その後ろを、位牌を持つ母が続き、遺影を持つ私が続き、骨壷を持つ弟が続く。
霊柩車に乗り、家の前を通って火葬場に行く手はずだったのだが、最初に打ち合わせていた道路が工事をしていて、とんでもなく回り道をするハメになった。
後で業者には文句を言ったが、これは父が私達とできるだけ長い間一緒にいたいという思いが引き起こした偶然だったんだろうかと思う。
火葬場に着き、最後のお別れをする。
とても綺麗だ。綺麗で冷たい顔だ。
私は、用意しておいた色紙と家族の写真を3枚、そして父の名刺を胸の所に置いた。
棺は間もなく閉じられ、花々に包まれた父と私達の写真は釜の中に入り、重い扉が閉まった。
そして母が、点火のスイッチを、押した。
式場へ戻り、皆で食事をとるのだが、母や祖母や私はお酌をして周るので、全く料理は食べれない。自分たちの分は注文しなくても良かったか?と思う。そうしてる間に、時間が経ち、骨を拾いに家族は火葬場へと再び向かった。
父は完全に焼かれていた。
ショックとも現実ともとれぬ気分になる。
「お父さん、ちっちゃくなっちゃって・・・」 泣きそうな小さい声で母がポツリ。
まだ暖かい鉄板の上に、ほろほろと残った骨。
それを部分的に砕いて、火葬場の方が一片ずつ出してくれる。
「この部分が足やね〜、ここが手やね〜、ここが頭の部分やね〜、これが耳ね〜、
のどぼとけがこれやけどねぇ、あら〜・・、病気で大分弱ってたんやねぇ、かわいそうにねぇ・・まだ若いのに」
残った骨を見ても、どっちが頭でどっちが足かさえも分からないのを、丁寧に説明してくれるおじさんは、そう言いながら慣れた手つきでガッガッと骨を砕いていく。

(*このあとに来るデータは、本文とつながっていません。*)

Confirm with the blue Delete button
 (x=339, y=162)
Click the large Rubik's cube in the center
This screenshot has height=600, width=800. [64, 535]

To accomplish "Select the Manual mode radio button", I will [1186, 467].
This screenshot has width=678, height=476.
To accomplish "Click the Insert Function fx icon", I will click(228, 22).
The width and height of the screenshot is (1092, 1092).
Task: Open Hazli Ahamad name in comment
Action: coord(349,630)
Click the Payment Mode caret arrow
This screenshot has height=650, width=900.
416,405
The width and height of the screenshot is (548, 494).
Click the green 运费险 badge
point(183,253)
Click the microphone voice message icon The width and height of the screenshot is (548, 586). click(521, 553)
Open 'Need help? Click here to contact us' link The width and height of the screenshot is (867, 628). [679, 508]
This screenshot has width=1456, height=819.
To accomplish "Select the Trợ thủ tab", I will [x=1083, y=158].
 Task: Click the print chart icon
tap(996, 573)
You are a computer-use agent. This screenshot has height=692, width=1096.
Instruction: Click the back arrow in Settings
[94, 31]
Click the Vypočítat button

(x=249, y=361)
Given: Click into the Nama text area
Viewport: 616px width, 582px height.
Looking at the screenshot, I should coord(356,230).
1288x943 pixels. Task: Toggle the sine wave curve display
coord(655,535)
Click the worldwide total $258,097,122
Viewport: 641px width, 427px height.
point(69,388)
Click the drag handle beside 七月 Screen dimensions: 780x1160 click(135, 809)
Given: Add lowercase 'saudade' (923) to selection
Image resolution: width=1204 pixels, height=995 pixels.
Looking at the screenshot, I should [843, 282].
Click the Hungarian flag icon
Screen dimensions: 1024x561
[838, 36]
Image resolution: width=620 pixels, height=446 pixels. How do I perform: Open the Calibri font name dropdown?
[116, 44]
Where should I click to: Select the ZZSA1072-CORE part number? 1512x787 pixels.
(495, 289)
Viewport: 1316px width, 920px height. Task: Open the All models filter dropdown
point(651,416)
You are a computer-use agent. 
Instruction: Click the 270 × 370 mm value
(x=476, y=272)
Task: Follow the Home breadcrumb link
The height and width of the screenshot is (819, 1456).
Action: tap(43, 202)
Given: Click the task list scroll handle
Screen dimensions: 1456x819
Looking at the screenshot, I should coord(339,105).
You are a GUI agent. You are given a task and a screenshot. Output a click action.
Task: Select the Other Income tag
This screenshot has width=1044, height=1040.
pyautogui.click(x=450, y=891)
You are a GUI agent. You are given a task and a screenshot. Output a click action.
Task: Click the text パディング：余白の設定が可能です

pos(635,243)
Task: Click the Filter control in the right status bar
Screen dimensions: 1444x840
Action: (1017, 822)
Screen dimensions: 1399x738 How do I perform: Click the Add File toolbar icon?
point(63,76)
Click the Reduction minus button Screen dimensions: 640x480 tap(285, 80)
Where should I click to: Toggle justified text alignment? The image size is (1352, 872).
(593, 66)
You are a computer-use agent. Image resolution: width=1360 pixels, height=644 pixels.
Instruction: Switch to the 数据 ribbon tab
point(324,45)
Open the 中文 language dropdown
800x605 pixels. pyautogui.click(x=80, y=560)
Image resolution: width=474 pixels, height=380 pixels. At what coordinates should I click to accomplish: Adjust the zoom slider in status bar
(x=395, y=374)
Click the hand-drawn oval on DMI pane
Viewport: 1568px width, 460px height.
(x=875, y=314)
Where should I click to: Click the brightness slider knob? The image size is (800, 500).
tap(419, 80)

コロコロと鉄板の端に並べていかれる骨を、私達は割り箸で静かに骨壷に納めていった。不思議な気持ちで、あるいは微かに震えながら。
式場に戻り、父の遺影の下に骨壷を置く。食事はまだ続いていたので、食事を楽しんでくれている様子の親戚たちの写真をカメラに収め、やっと自分が席についてみる。
もうほとんど時間はなかったので、ほんの少しつまんだ程度だったが。
式場の後始末を急いでし、寺に向かう。
本堂で位牌と遺影とお骨にお経をあげてもらう。続いて初七日のお経もあげてもらう。
それが終わると、別室に用意された茶菓子をいただく。
その場で四十九日の日取りを決め、解散した。
忙しく、長く、あっという間の葬儀だった。
葬儀の間は、晴天の爽やかな気持ちのいい日が続き、桜がとても綺麗だった。
父は、桜を見るのを楽しみにしていたらしい。 桜の下を母と一緒にドライブしたいと言っていたとか。
父は53歳だった。
葬儀が済んだ次の日には、激しい雨が降った。
2〜3日雨が降った。
家の横にある花壇には、赤くて大きくて、まっすぐと空に伸びるチューリップが咲いた。